Fast Failover: Hardware and Software Implementations

Tuesday, November 24, 2020 08:23 UTC

Fast Failover: Hardware and Software Implementations

In previous blog posts in this series we discussed whether it makes sense to invest into fast failover network designs, the topologies you can use in such designs, and the fault detection techniques. I also hinted at different fast failover implementations; this blog post focuses on some of them.

Hardware-based failover changes the hardware forwarding tables after a hardware-detectable link failure, most likely loss-of-light or transceiver-reported link fault. Forwarding hardware cannot do extensive calculations; the alternate paths are thus usually pre-programmed (more details below).

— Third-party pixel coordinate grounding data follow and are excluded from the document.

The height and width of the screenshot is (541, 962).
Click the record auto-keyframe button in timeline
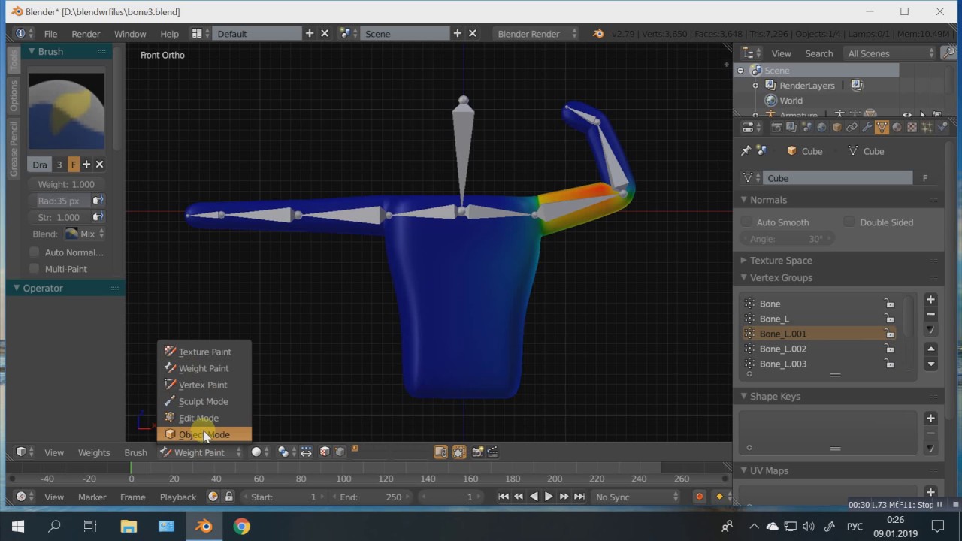(699, 497)
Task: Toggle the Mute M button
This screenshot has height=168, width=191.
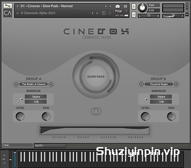Action: pyautogui.click(x=134, y=15)
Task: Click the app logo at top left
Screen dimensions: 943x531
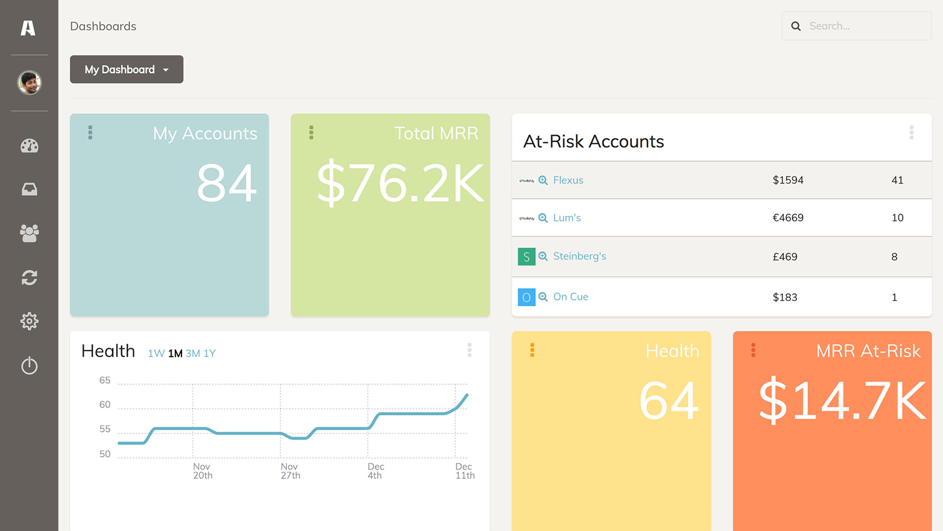Action: click(x=28, y=28)
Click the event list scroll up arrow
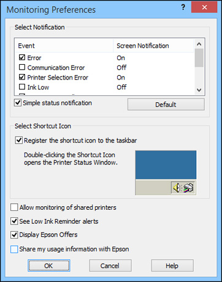222x282 pixels. [199, 44]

Investing in complex hardware-based failover makes sense only when the hardware autonomously detects link failures. Relying on BFD running on the control-plane CPU to detect failures, and then extolling the beauties of hardware failover makes little sense.

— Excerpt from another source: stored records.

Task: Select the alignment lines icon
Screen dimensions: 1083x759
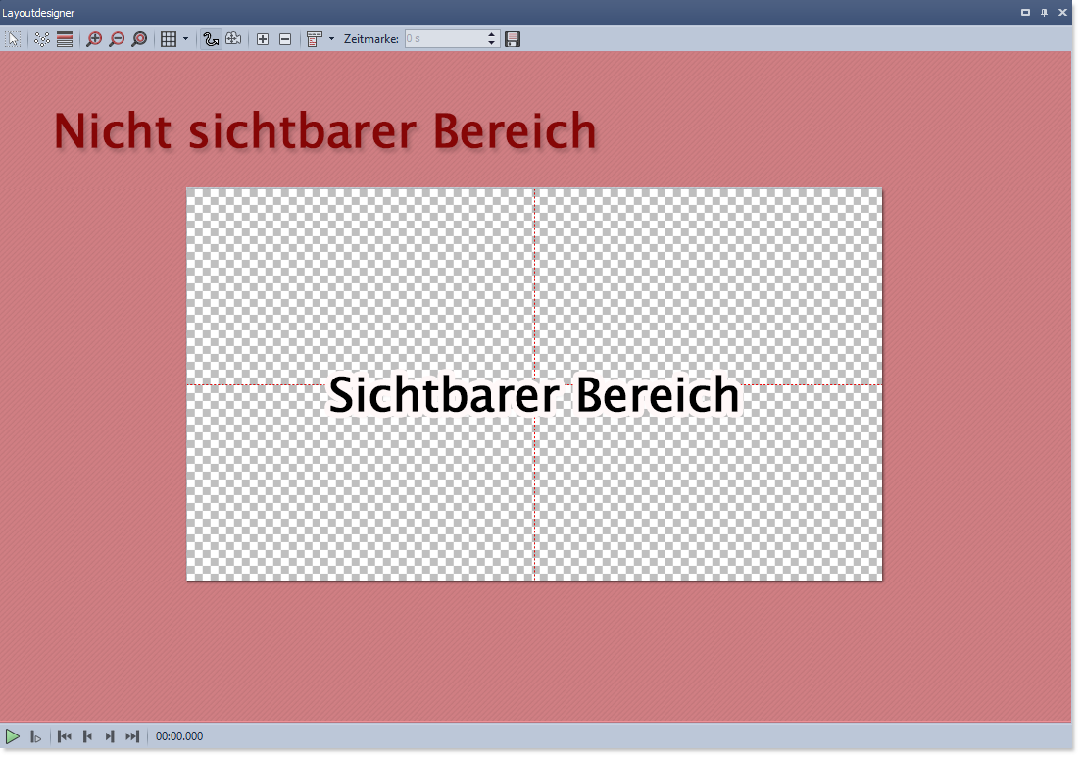Action: point(65,39)
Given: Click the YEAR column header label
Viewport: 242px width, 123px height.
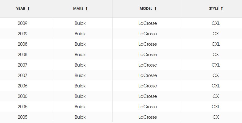Looking at the screenshot, I should coord(21,9).
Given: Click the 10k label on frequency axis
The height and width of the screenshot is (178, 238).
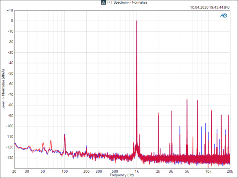Looking at the screenshot, I should [208, 171].
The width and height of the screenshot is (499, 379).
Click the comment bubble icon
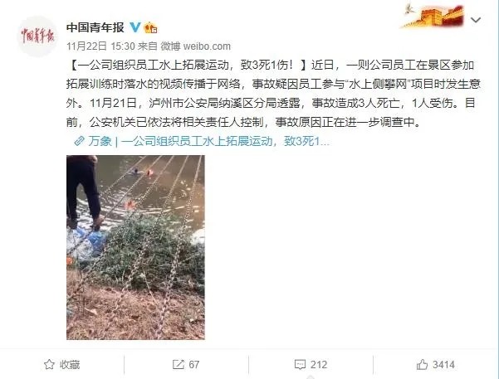[x=300, y=365]
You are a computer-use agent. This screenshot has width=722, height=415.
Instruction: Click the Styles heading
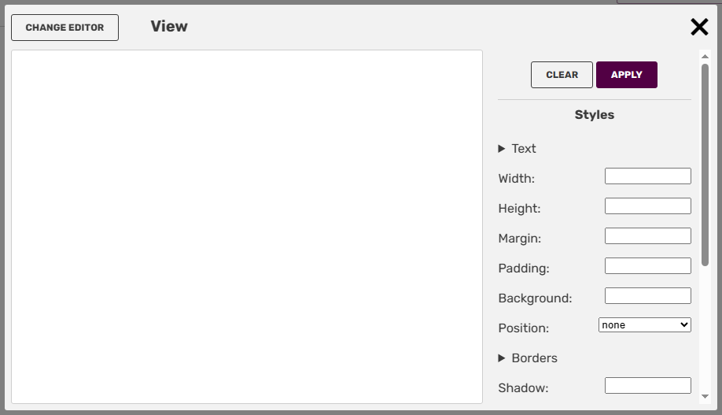click(595, 115)
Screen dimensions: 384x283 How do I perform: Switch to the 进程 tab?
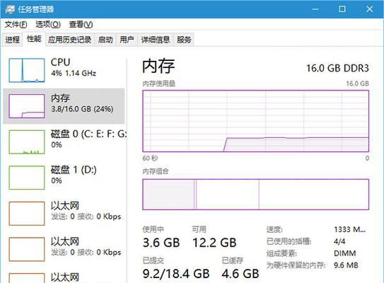pyautogui.click(x=13, y=40)
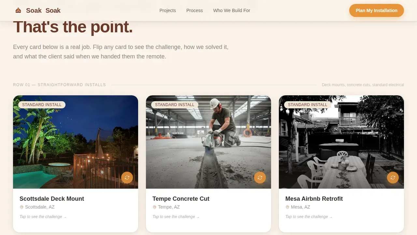Flip the Tempe Concrete Cut card icon
Screen dimensions: 417x235
coord(260,178)
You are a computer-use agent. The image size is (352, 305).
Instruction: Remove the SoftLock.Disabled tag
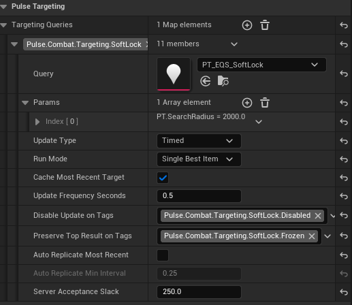[318, 216]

Software-based failover can act on link or node failures, including byzantine failures on a path between two forwarding engines as detected by BFD or similar protocols. It can involve selecting alternate routes provided by another routing protocol – including floating static routes – and extensive reprogramming of forwarding tables.

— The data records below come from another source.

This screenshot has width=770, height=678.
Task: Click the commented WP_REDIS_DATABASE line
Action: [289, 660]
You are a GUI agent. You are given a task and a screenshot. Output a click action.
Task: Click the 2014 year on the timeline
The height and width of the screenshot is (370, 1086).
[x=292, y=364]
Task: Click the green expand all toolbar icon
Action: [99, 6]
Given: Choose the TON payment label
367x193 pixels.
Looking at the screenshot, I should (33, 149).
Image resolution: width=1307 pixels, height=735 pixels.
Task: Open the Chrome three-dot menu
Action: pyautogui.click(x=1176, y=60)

However, keep in mind that on modern CPUs the reprogramming of forwarding tables might take longer than the time a routing protocol needs to do its job, so it might not make sense to make software-based failover too complex… unless of course your hardware supports Prefix Independent Convergence (the ability to update next hops for a set of prefixes).

Hardware details are extremely hard to come by. Most high-speed switching silicon is either designed in-house by networking vendors or covered by impenetrable NDAs (an astonishing state of affairs considering how everyone loves to praise the virtues of open-everything).

Sometimes a vendor using third-party merchant silicon decides to spill some of the beans like Cisco did describing ASR 9000 behavior. While those documents are fun to read, to understand the fundamentals we often don’t need more than a high-level overview like what Lukas Krattiger sent me. As always, all the good stuff is his, and all the errors are mine.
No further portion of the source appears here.